In waterfall development, a build should not be considered finished until code is reviewed. “By making code reviews a milestone, it’s possible to report on the status of the milestone. This helps ensure that code review, although a very technical activity, has the same level of visibility of other activities in the process,” the report stated.

The report then urged development shops to put any issues found with the code into the backlog, so they are treated as any other bug—assigned as tasks to specific developers and monitored by management.

Code reviews and their results often don’t match up to organizational structures, with about 70% of respondents saying that QA is not represented in the review process, and 55% saying that the software architect is also not involved.

Yet Smart Bear’s Sporar said it’s more important to have reviews done by the right people at the appropriate point of the project’s development. “Which artifacts are you creating in addition to the code, and who is reviewing those? Are you doing unit tests? Who’s reviewing those, the subject matter experts?”

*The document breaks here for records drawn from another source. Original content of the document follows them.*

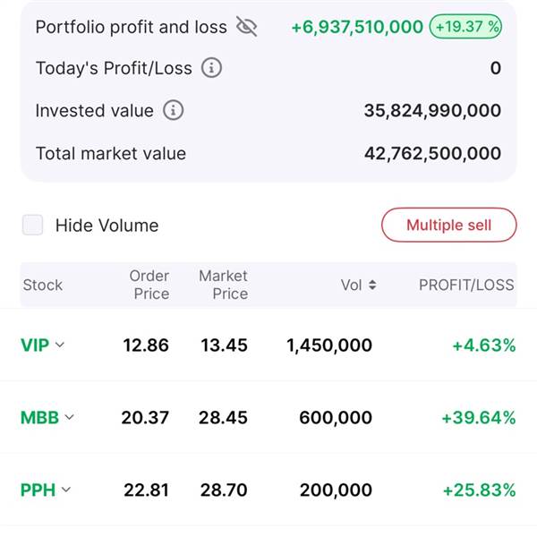The height and width of the screenshot is (537, 537).
Task: Click the Total market value amount
Action: [432, 153]
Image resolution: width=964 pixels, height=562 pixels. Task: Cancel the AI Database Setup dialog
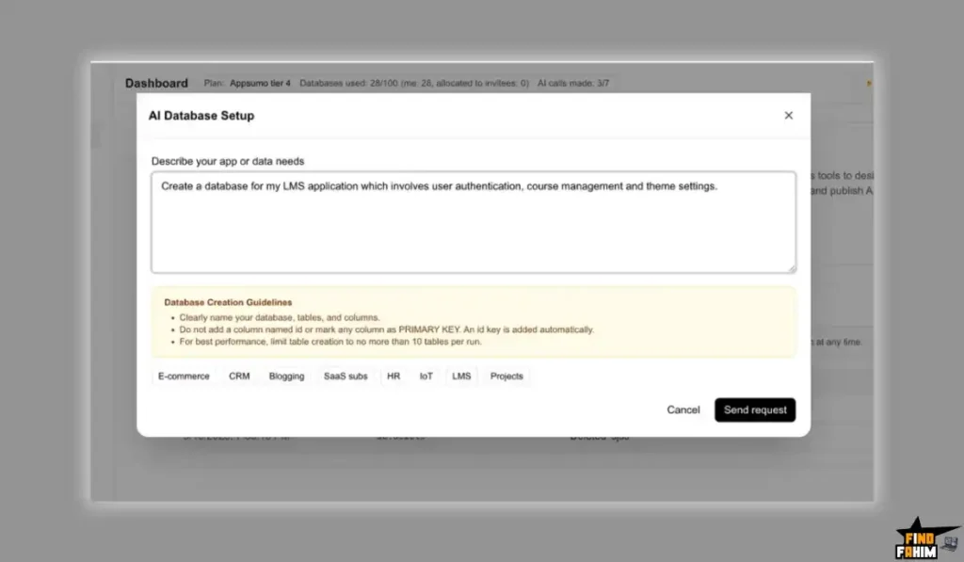click(x=683, y=409)
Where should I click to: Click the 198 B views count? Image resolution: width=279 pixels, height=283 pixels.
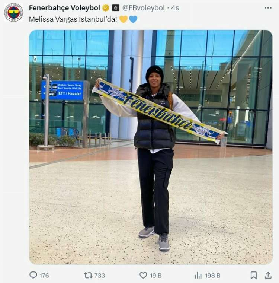213,276
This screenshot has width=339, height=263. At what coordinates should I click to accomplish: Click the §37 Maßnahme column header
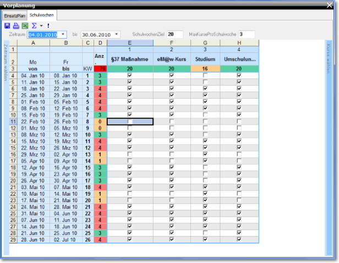[x=129, y=59]
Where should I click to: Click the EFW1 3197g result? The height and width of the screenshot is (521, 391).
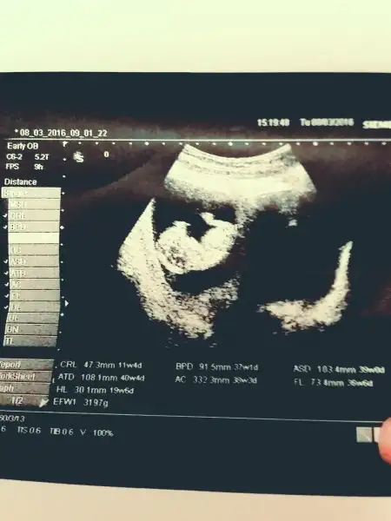coord(81,402)
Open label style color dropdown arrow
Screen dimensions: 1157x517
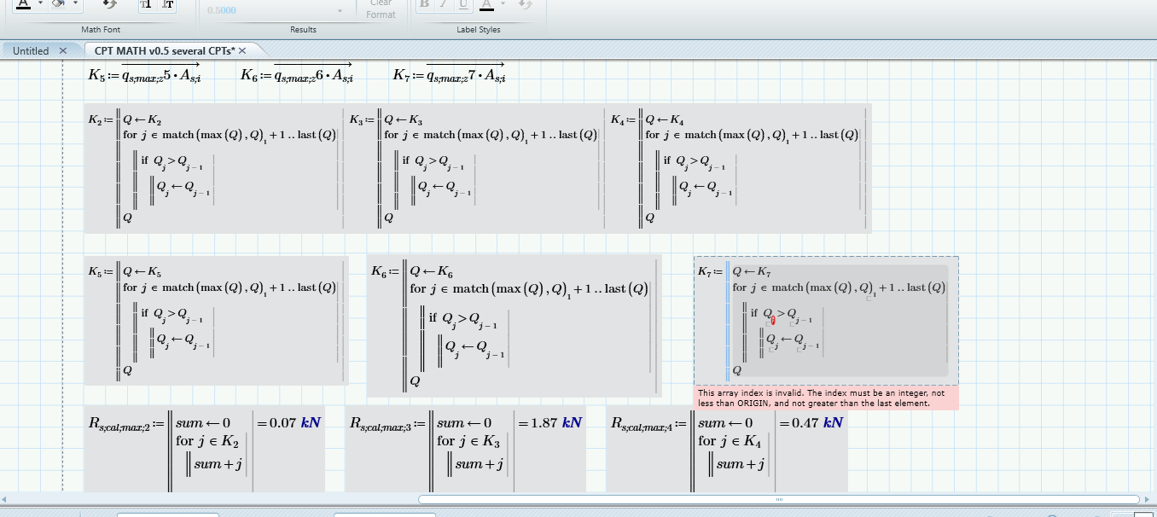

Klocwork’s Fisher sees the review becoming more use-case oriented when more people are brought in. “The number of stakeholders is so much greater outside the chain of command…so you get more ‘Did you think of X?’ ‘Are we delivering on that?’ ”

Social-media tools make it easier to bring in these additional stakeholders, and they are helping to advance code review, even if it’s just informally for now. “Code review traditionally had five guys around a table. Now, you put it out there and see what happens. Chances are someone will be watching,” Fisher said.

Social tools, he added, “form engagements in a more democratized way, rather than specifically saying, ‘You’re invited to a review.’ This brings code review to the people.”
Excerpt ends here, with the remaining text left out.